§ **TASK BRIEF**
Could you give the material from the line with "You are a GUI" to the line with "point(100,88)" again, with "screenshot" replaced by "screen capture" and everything else unchanged?
==== RECORDS PROVIDED
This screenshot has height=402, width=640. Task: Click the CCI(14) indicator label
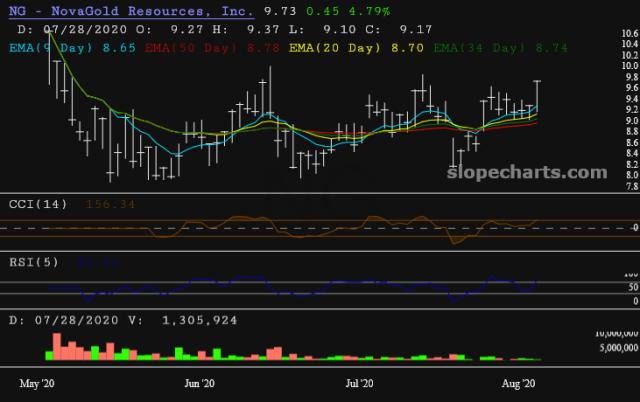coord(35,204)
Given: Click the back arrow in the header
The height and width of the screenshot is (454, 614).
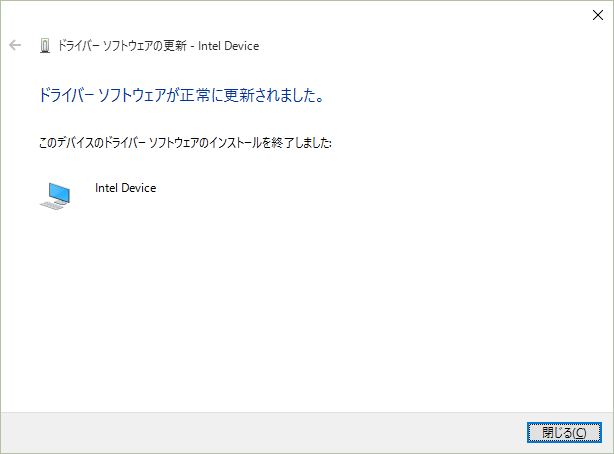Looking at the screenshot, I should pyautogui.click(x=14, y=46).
========
==== RECORDS PROVIDED
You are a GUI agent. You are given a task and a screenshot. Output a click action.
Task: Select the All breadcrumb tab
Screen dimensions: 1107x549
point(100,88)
========
§ **ANSWER FOR THE TASK**
You are a GUI agent. You are given a task and a screen capture. Output a click action.
Task: Select the All breadcrumb tab
Screen dimensions: 1107x549
point(100,88)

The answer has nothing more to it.